WORK TO DO: Copy the records below line for line, without changing anything.

++++

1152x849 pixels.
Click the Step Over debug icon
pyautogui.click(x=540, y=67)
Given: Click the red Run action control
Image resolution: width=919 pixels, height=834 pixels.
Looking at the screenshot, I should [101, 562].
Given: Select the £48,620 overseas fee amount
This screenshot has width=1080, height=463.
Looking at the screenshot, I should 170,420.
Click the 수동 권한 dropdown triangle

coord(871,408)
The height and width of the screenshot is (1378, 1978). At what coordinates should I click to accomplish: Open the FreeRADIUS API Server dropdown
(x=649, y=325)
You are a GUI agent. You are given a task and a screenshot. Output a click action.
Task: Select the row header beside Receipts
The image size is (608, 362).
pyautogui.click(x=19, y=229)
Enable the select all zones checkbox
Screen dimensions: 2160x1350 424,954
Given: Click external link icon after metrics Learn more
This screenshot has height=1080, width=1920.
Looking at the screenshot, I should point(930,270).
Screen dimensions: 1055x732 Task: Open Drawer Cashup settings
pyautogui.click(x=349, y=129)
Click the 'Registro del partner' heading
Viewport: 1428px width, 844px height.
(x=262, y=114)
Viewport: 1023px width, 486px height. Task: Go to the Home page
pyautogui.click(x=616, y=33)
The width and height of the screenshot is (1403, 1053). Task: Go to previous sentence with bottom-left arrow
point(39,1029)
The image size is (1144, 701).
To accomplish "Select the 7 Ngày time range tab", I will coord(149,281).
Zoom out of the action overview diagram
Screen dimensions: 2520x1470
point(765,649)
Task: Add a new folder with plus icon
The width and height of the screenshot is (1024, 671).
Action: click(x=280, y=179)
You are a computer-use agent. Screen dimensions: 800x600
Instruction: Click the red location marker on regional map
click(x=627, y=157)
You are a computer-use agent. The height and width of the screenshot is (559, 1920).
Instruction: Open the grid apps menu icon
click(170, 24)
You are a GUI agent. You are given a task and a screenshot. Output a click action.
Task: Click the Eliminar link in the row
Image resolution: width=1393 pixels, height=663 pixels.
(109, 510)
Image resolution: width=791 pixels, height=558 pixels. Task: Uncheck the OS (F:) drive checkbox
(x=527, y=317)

++++

SOLUTION TO THIS TASK:
1152x849 pixels.
Click the Step Over debug icon
pyautogui.click(x=540, y=67)
Given: Click the red Run action control
Image resolution: width=919 pixels, height=834 pixels.
Looking at the screenshot, I should [101, 562].
Given: Select the £48,620 overseas fee amount
This screenshot has width=1080, height=463.
Looking at the screenshot, I should 170,420.
Click the 수동 권한 dropdown triangle

coord(871,408)
The height and width of the screenshot is (1378, 1978). At what coordinates should I click to accomplish: Open the FreeRADIUS API Server dropdown
(x=649, y=325)
You are a GUI agent. You are given a task and a screenshot. Output a click action.
Task: Select the row header beside Receipts
The image size is (608, 362).
pyautogui.click(x=19, y=229)
Enable the select all zones checkbox
Screen dimensions: 2160x1350 424,954
Given: Click external link icon after metrics Learn more
This screenshot has height=1080, width=1920.
Looking at the screenshot, I should point(930,270).
Screen dimensions: 1055x732 Task: Open Drawer Cashup settings
pyautogui.click(x=349, y=129)
Click the 'Registro del partner' heading
Viewport: 1428px width, 844px height.
(x=262, y=114)
Viewport: 1023px width, 486px height. Task: Go to the Home page
pyautogui.click(x=616, y=33)
The width and height of the screenshot is (1403, 1053). Task: Go to previous sentence with bottom-left arrow
point(39,1029)
The image size is (1144, 701).
To accomplish "Select the 7 Ngày time range tab", I will coord(149,281).
Zoom out of the action overview diagram
Screen dimensions: 2520x1470
point(765,649)
Task: Add a new folder with plus icon
The width and height of the screenshot is (1024, 671).
Action: click(x=280, y=179)
You are a computer-use agent. Screen dimensions: 800x600
Instruction: Click the red location marker on regional map
click(x=627, y=157)
You are a computer-use agent. The height and width of the screenshot is (559, 1920).
Instruction: Open the grid apps menu icon
click(170, 24)
You are a GUI agent. You are given a task and a screenshot. Output a click action.
Task: Click the Eliminar link in the row
Image resolution: width=1393 pixels, height=663 pixels.
(109, 510)
Image resolution: width=791 pixels, height=558 pixels. Task: Uncheck the OS (F:) drive checkbox
(x=527, y=317)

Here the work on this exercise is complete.